=I honestly haven’t read the various parties’ manifestos.
I simply don’t have the time nor energy to plod through even one manifesto that runs up to 60 pages. And neither did you. There is doubtless much to agree with in many of these calls to action, but most of it will only remain promises – especially if you don’t have the electoral heft to implement them.
As a citizen and voter, I would therefore issue my own manifesto based on two simple principles: Freedom and accountability. Of course, there is much more to these tenets than meets the eye, but they essentially encapsulate most of what South Africa needs at this stage. The one also serves as a check on the other, and both ensure that excesses and privations are not perpetrated while potential is realised and dependency is combated. Moreover, these principles apply in numerous ways to government, but also to individuals and any other entity.
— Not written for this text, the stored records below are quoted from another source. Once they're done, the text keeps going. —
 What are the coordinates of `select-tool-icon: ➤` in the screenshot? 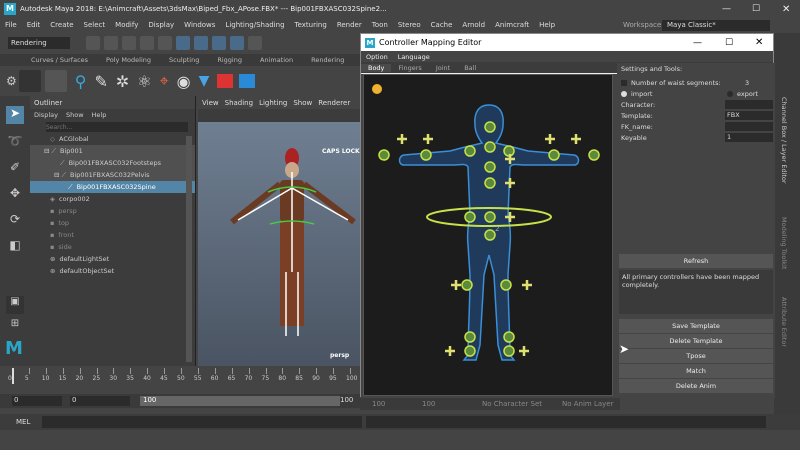 It's located at (15, 115).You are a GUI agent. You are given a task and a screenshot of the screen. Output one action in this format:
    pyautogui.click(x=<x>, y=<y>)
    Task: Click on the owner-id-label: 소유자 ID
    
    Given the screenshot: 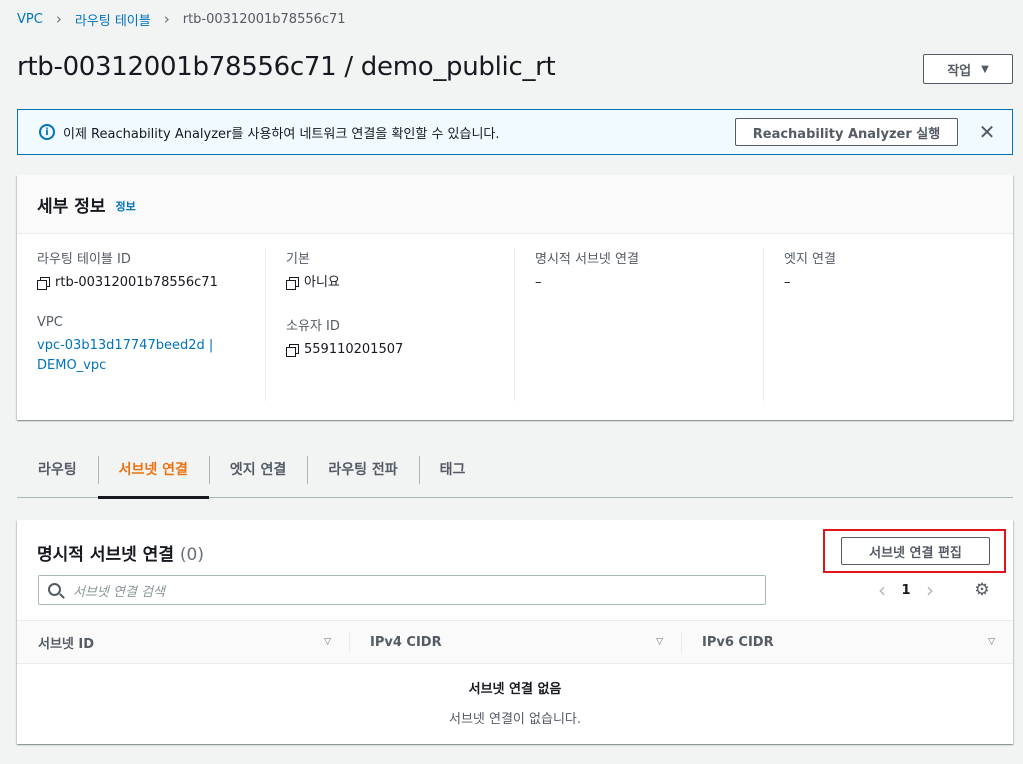 What is the action you would take?
    pyautogui.click(x=313, y=326)
    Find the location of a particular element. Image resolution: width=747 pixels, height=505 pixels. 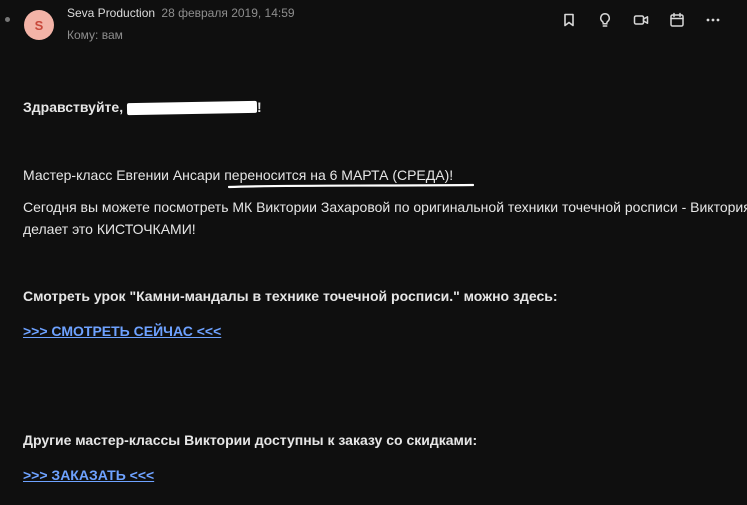

avatar-letter: S is located at coordinates (39, 25).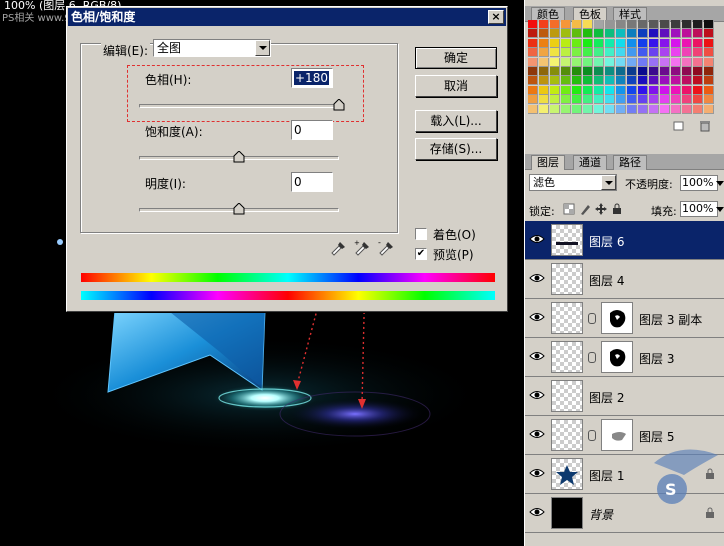  I want to click on hue-slider-thumb, so click(339, 105).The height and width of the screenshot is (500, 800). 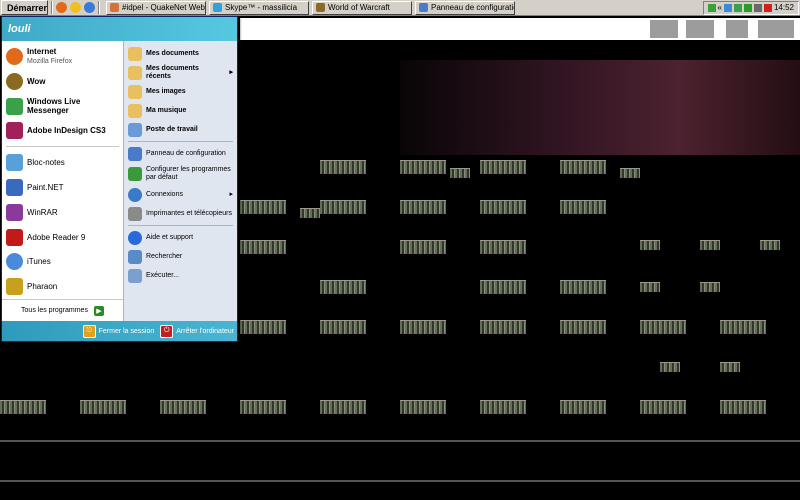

If anything, they are fair.
‘This is man’
A golden thread running through most homilies delivered about three decades since the ANC took over, is that government has failed in doing even its most basic task, which is to keep us safe. To be sure, despite all its ills, South Africa is still on many fronts a very free country (especially when compared to many countries around the world). But its many and varied challenges cannot be solved by more government or indeed by government alone. Not in terms of employment or even service-delivery.
Government dependence (which is no freedom at all) has become a way of life for millions of people. The ANC’s mishandling of the economy has further caused social grants to be a blunt instrument against poverty. Taxes have soared to assuage their voting fodder, while grant recipients have seen their employment prospects dwindle along with the purchasing power of their monthly government handout.